Messi: "Diego non se va, lui è eterno" Cristiano Ronaldo: "Un mago senza pari"

Se Maradona fosse meglio di Pelè forse non lo sapremo mai. Di sicuro era un grande. Geniale, immenso, perfetto, il “D10OS” del calcio che oggi tutto il mondo piange.

Diego Armando Maradona si è spento ieri, all’età di 60 anni, nella sua abitazione di Tigre, nel quartiere San Andrès, a quaranta chilometri da Buenos Aires, nella sua Argentina. Un’insufficienza cardiaca, provocata da un edema polmonare acuto, sarebbe la causa della morte. Una morte che ha strappato al mondo intero uno dei suoi più grandi campioni.

Piange l’Argentina, sua terra madre, che nel silenzio attonito delle strade, annuncia tre giorni di lutto nazionale a partire da oggi, mentre i tifosi si accodano ordinatamente in fila fuori dalla camera ardente.

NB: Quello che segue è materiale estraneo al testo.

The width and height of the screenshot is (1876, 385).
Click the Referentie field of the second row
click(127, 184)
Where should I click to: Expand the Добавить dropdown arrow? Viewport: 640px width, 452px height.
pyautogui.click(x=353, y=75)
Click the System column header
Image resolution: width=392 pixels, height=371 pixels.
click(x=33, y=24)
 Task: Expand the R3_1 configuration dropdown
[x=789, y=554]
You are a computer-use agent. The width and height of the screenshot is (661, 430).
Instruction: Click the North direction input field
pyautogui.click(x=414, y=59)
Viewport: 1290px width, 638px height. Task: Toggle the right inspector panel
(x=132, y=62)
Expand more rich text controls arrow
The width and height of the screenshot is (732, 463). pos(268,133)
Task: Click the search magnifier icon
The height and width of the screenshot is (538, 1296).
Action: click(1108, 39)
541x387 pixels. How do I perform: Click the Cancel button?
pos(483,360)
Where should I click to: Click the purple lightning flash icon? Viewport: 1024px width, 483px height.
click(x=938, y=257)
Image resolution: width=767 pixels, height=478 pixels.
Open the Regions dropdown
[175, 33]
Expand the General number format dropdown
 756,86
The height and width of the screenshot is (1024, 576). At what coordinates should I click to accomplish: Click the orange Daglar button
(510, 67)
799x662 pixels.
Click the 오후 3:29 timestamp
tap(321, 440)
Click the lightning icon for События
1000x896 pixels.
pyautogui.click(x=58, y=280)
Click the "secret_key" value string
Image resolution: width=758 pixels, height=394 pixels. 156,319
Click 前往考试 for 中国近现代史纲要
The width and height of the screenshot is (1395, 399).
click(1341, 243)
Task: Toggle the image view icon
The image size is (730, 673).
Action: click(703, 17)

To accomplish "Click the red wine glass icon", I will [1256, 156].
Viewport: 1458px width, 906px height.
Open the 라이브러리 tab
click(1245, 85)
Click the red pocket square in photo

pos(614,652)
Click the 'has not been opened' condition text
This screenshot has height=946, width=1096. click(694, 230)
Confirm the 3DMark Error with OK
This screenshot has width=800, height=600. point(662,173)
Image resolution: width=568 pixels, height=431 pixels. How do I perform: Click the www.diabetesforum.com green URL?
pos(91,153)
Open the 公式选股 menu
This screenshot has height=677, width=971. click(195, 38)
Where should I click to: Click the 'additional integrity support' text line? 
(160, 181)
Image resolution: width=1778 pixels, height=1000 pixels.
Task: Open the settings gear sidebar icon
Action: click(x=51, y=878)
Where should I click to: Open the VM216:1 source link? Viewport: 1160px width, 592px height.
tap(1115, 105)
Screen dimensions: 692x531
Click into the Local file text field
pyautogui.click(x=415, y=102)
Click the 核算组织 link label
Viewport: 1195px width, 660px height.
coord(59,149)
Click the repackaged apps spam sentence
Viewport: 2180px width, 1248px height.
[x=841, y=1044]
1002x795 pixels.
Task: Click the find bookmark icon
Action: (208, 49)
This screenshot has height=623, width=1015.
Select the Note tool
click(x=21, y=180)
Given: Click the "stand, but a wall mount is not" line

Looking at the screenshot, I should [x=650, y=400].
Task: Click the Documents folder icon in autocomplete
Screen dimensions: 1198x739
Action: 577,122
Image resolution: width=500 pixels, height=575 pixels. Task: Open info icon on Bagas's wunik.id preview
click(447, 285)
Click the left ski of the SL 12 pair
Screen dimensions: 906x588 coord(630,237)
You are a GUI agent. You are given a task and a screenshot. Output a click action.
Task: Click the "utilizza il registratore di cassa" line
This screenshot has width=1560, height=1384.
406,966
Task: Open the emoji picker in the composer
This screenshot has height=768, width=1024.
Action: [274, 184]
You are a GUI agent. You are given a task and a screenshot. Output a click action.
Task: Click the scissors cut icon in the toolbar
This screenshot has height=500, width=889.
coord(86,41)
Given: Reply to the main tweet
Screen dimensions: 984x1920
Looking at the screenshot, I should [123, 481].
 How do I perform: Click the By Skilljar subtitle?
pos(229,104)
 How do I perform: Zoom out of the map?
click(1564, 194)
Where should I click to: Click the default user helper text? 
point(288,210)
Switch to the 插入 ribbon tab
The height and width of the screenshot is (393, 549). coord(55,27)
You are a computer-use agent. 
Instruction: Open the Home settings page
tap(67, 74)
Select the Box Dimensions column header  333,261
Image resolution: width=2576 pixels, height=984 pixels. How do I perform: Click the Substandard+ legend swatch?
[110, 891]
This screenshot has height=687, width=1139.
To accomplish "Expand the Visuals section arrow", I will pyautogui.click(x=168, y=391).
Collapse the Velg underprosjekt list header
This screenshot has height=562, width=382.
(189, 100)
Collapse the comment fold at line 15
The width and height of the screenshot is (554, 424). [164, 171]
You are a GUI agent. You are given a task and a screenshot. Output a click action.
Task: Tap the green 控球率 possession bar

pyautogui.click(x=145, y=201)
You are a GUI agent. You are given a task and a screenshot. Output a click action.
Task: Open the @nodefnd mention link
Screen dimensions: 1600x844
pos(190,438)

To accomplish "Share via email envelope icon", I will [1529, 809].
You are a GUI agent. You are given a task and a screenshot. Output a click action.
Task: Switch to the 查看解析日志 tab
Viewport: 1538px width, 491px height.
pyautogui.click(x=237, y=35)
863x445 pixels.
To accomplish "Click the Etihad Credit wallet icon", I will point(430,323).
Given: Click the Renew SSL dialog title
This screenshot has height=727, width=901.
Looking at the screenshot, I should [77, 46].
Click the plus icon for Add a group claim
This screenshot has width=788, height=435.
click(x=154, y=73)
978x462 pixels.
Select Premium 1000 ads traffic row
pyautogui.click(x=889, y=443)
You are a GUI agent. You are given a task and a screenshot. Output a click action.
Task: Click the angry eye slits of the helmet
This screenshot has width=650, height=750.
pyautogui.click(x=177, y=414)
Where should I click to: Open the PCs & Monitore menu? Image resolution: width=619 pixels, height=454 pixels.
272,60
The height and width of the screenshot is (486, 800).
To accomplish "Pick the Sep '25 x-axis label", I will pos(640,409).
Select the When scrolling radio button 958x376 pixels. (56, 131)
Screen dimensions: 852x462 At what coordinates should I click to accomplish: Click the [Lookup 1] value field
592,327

Piange la serie A italiana, che onorerà il campione con un minuto di silenzio prima delle sue partite ed è affranta, soprattutto Napoli, la città che più di qualunque altra ha saputo amarlo e apprezzarlo e che ieri, appresa la sua scomparsa, stentava a crederci. Napoli, piena d’amore, non è rimasta indifferente al dolore e, poco dopo le 18, ha voluto omaggiare il suo eroe con una veglia silenziosa fuori lo stadio San Paolo e nei Quartieri Spagnoli, che sono proseguite anche questa mattina.

“Per sempre. Ciao Diego” è l’omaggio della squadra del Napoli. “Ti ameremo per sempre” il pensiero di Lorenzo Insigne; “Diego non se ne va, perché lui è eterno” il ricordo del fuoriclasse del Barcellona Lionel Messi. “Addio ad un amico, un mago senza pari”, la riflessione di Cristiano Ronaldo, e soprattutto “Ho perso un grande amico. Spero che un giorno potremo giocare a palla insieme nel cielo” la commozione di Pelè, suo storico “rivale” alla corsa al simbolico titolo di più forte di sempre.

Tutto il mondo è sotto choc dunque, da chi lo amava di più a chi lo amava di meno, perché al di là della sua vita travagliata, fatta spesso di vizi, eccessi e pericoli, Maradona è stato un campione, colui in grado di trasformare il calcio, il più grande numero dieci che ha saputo sdoganare l’idea di un calcio d’élite, divenendo così un eroe popolare.